Las cargas de trabajo de Managed Service para Apache Spark solo compiten por los recursos si tu cuota de recursos no es suficiente para ejecutar todas las cargas de trabajo que se ejecutan de forma simultánea. De lo contrario, las cargas de trabajo están completamente aisladas entre sí.

¿Cómo se asigna la cuota de Managed Service para Apache Spark?

Los lotes de Managed Service para Apache Spark consumen Google Cloud recursos. Consulta Cuotas de Dataproc Serverless para obtener más información.

¿Debo configurar un servidor de historial persistente de Managed Service para Apache Spark?

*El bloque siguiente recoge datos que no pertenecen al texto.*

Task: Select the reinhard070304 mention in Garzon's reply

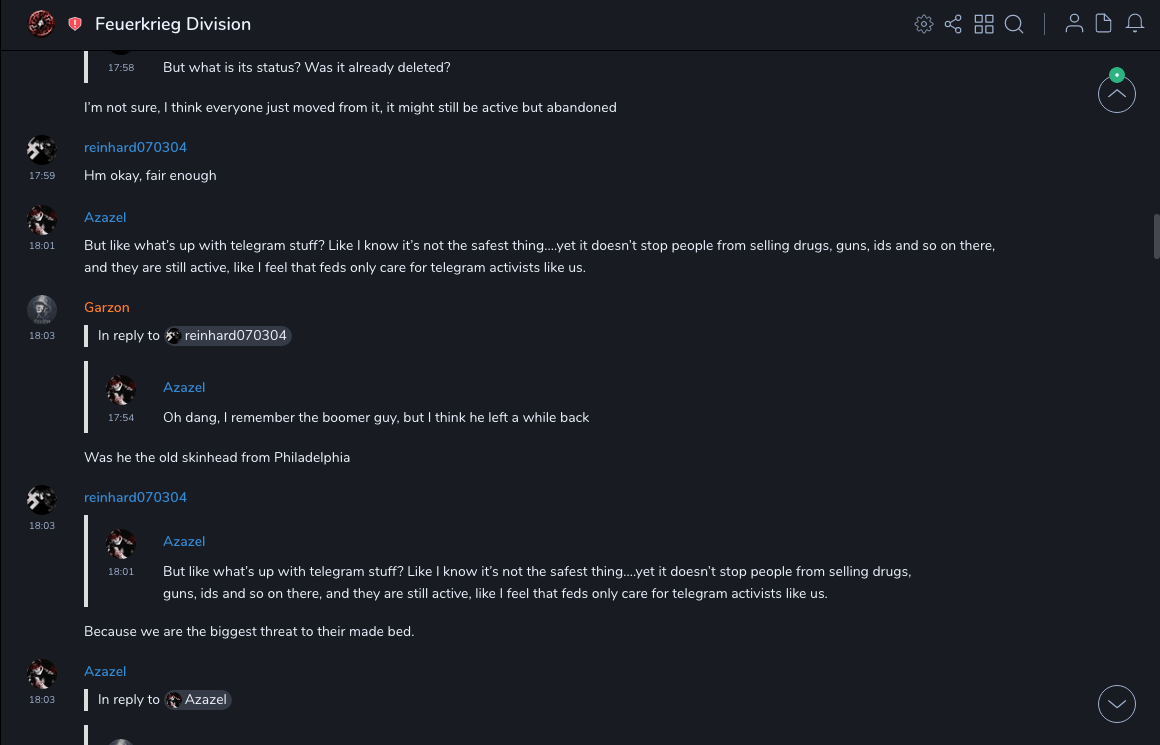Action: 228,336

La configuración de un servidor de historial persistente (PHS) para usar con Managed Service para Apache Spark es opcional.Puedes usar el PHS para ver eventos de Spark y otros registros en un bucket de Cloud Storage especificado hasta el período de retención (TTL) de 90 días del bucket de etapa de pruebas y temporal estándar de Managed Service para Apache Spark y después de este.

¿Qué registros de Spark de Managed Service para Apache Spark están disponibles?

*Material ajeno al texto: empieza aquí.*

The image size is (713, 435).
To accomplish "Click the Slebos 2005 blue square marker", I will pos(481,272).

Los registros del controlador y del ejecutor de Spark están disponibles en Cloud Logging durante y después de la ejecución de la carga de trabajo de Spark. Además, las aplicaciones de Spark son visibles en la interfaz web del servidor de historial persistente (PHS) mientras se ejecuta la carga de trabajo (selecciona PHS > Incomplete Applications en la IU del PHS).

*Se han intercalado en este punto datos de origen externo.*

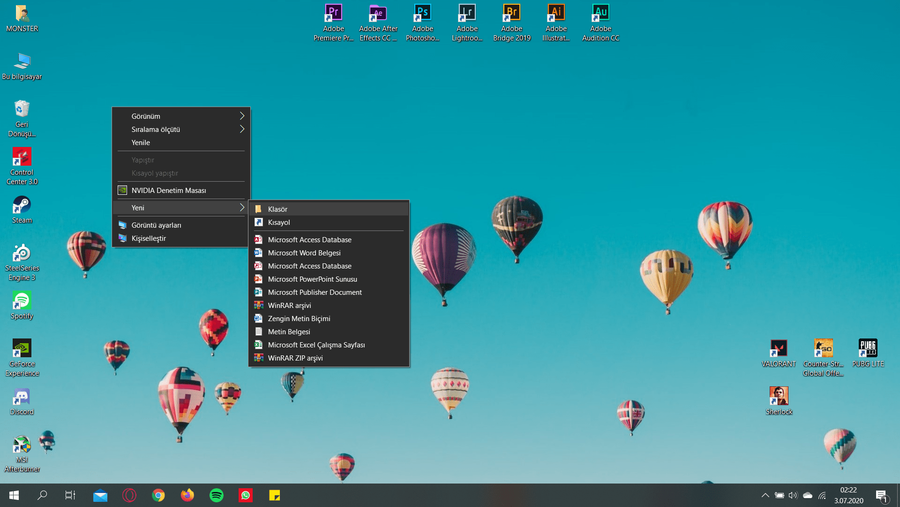Click the Firefox icon in the taskbar
The height and width of the screenshot is (507, 900).
click(x=187, y=495)
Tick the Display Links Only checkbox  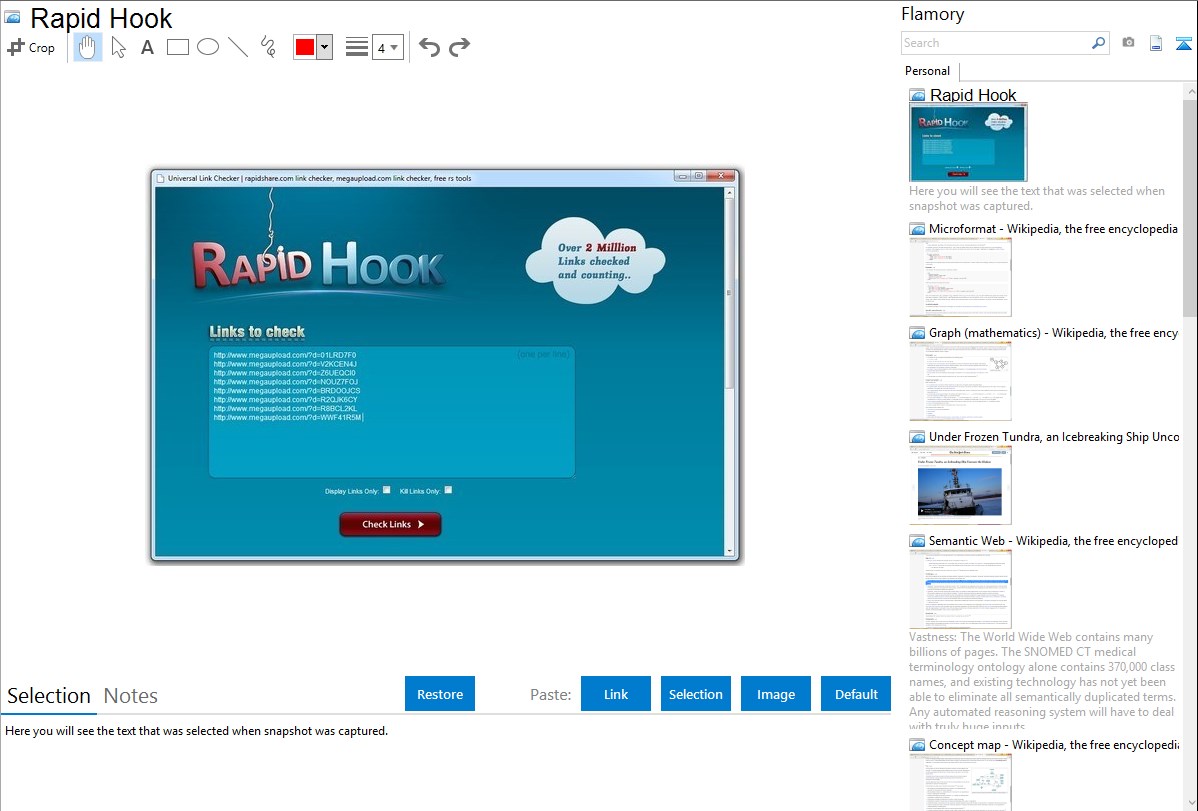[387, 490]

Si configuras un PHS de Managed Service para Apache Spark, este proporciona acceso persistente a los registros de eventos de Spark guardados en Cloud Storage, que proporcionan información sobre la ejecución de la app de Spark, como eventos de DAG y de ejecutor.

¿Puedo configurar la cantidad de ejecutores para mi carga de trabajo de Spark?

Sí. Puedes configurar la cantidad de ejecutores para una carga de trabajo de Spark con la spark.executor.instances propiedad. Sin embargo, la cantidad total de núcleos que puede usar una carga de trabajo es más importante que la cantidad de ejecutores porque Spark ejecuta 1 tarea por núcleo. Por ejemplo, si una carga de trabajo tiene cuatro ejecutores con dos núcleos cada uno, ejecutará 4 * 2 = 8 tareas al mismo tiempo. También ejecutará la misma cantidad de tareas para una carga de trabajo que tenga dos ejecutores con cuatro núcleos cada uno. Dado que la cantidad de núcleos para cada carga de trabajo es la misma, ejecutarán la misma cantidad de tareas. Puedes usar la spark.executor.cores propiedad para configurar la cantidad de núcleos por ejecutor para tu carga de trabajo de Managed Service para Apache Spark.

¿Qué métricas de Spark usa Managed Service para Apache Spark para el ajuste de escala automático?

Managed Service para Apache Spark analiza las métricas de asignación dinámica de Spark maximum-needed y running para determinar si se debe aumentar o reducir la escala. Consulta Ajuste de escala automático de Managed Service para Apache Spark.

¿Puedo configurar el comportamiento del ajuste de escala automático de Managed Service para Apache Spark con propiedades de Spark?

Sí. El ajuste de escala automático de Managed Service para Apache Spark se basa en la asignación dinámica de Spark y está habilitado de forma predeterminada. Puedes ajustar las siguientes propiedades de Spark y propiedades de asignación dinámica de Spark:

  • spark.executor.instances
  • spark.dynamicAllocation.initialExecutors
  • spark.dynamicAllocation.minExecutors
  • spark.dynamicAllocation.maxExecutors

¿Por qué debo empaquetar mi código en un archivo JAR para enviar mi carga de trabajo de Spark?

Spark está escrito en Scala, lo que significa que los procesos del controlador y del trabajador operan como procesos de JVM. En los lenguajes de JVM, el archivo JAR es la forma principal de empaquetar código. Pasas el archivo JAR a Managed Service para Apache Spark cuando envías una carga de trabajo.